Compare this with Friday and NOES, both of which had much more muted, anxious, and trepidatious reactions from fans. Neither franchise brought back key players such as Kane Hodder or Robert Englund and, in NOES’ case, actually irked Craven, which did not sit well with loyal fans.
3) Reviews matter: Although there are plenty of horror films that have performed admirably without the benefit of strong reviews, Halloween has been able to appeal to a broader audience thanks to its 80% Fresh rating on Rotten Tomatoes and sparkling endorsement from horror critics. The B+ Cinemascore also indicates that audiences who see the film are mostly liking what they see.
4) Reputation matters: One intriguing new development that was not in play when the Friday and NOES remakes were made is the power of Blumhouse. The production company has been around since 2000, but didn’t break out until 2009 with the release of Paranormal Activity. Since then Blumhouse has developed a reputation for producing good to great films on small budgets, which ensures high profitability. Their association with well-liked genre auteurs such as James Wan, Leigh Whannell, and Oscar winner Jordan Peele has generated audience goodwill and faith in the brand, which undoubtedly helped to sell Halloween as a reverent property that fans could trust to deliver the goods.
5) Be selective with the homages: One of the consistent complaints in nearly all of the reviews for both Friday 2009 and NOES 2010 is their slavish devotion to previous installments.
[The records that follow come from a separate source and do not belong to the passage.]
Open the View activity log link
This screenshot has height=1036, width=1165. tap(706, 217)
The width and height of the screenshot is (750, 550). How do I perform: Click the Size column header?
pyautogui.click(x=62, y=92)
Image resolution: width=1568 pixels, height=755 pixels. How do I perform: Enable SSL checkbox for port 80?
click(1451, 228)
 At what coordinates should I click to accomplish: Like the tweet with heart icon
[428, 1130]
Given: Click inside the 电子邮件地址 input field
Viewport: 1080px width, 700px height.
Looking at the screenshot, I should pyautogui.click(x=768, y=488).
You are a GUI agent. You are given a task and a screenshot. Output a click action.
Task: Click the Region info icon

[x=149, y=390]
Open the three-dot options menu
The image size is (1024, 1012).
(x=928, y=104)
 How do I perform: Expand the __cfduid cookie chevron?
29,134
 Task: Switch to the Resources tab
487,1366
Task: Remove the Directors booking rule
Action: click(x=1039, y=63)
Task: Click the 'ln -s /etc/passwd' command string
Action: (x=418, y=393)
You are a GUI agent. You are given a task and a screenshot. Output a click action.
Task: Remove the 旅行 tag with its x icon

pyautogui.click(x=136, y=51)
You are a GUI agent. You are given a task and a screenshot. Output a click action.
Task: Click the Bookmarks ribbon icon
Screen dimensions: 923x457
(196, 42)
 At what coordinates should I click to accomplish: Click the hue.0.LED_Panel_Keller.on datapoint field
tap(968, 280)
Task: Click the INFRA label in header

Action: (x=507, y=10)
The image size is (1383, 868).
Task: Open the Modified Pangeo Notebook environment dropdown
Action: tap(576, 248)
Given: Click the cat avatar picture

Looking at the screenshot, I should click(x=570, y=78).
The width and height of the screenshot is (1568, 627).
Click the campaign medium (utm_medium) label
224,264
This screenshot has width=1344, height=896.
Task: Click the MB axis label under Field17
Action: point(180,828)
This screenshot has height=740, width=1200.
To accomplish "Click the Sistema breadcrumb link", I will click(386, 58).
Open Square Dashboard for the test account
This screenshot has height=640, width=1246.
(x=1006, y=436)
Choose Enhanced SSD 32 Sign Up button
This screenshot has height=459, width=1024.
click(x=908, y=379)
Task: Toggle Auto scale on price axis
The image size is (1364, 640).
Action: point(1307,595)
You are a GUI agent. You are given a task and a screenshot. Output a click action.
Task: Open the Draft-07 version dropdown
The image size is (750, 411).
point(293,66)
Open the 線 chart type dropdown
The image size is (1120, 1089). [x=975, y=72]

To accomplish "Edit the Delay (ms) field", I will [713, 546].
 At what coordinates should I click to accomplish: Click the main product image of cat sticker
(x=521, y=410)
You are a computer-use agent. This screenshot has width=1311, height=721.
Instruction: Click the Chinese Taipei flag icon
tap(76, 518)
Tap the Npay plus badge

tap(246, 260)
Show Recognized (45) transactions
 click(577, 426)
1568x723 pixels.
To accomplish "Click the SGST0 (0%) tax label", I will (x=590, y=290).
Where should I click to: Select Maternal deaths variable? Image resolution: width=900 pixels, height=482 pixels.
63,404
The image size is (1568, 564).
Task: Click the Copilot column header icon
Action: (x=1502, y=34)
This is especially apparent in A Nightmare on Elm Street, which lifted whole sequences from Craven’s original film and then failed to differentiate, modernize or improve upon them. Friday the13th‘s cheeky playfulness — incorporating elements of the first four films — likely would have been better received if they were spread out throughout the film, rather than starting the film with a series of false starts. Compare this with the (mostly) appreciative response to the Blumhouse Halloween‘s visual references to its predecessors, even those it has disavowed in its retconned timeline; several reviews applaud its efforts to pay homage without literally recreating the original set pieces.
6) Make it timely: This lesson is apt to be the most controversial. Halloween has generated a fair amount of press due to its political and cultural relevancy in the era of #MeToo. The film’s focus on female trauma, recovery and (to a certain extent) vengeance against a male oppressor has been a persistent theme in reviews, media interviews and think piece articles published in the wake of the film’s release. This has undoubtedly helped to raise the film’s profile and may have encouraged audiences who were uninterested in seeing the film to make an effort to support it. Attempting to anticipate trends years in advance can be dangerous and films run the risk of being out of touch, overly topical, appearing disingenuous or turning off potential audiences.
Whether future iterations of Friday The 13thand A Nightmare On Elm Street will heed these lessons is uncertain, but it is clear that horror audiences are less welcoming to remakes of their favourite franchises, particularly those that eschew the actors and creators that helped make the originals so memorable. Warner Bros and New Line would do well to consider their scripts, their release dates and keep Hodder, Englund, Heather Langenkamp, John Saxon, Kevin Bacon, and Victor Miller on speed dial before they pull the trigger on a new film.
What are your thoughts? Do any of the lessons stated above stand out as reasons why Halloween succeeded where Friday 2009 and NOES 2010 failed?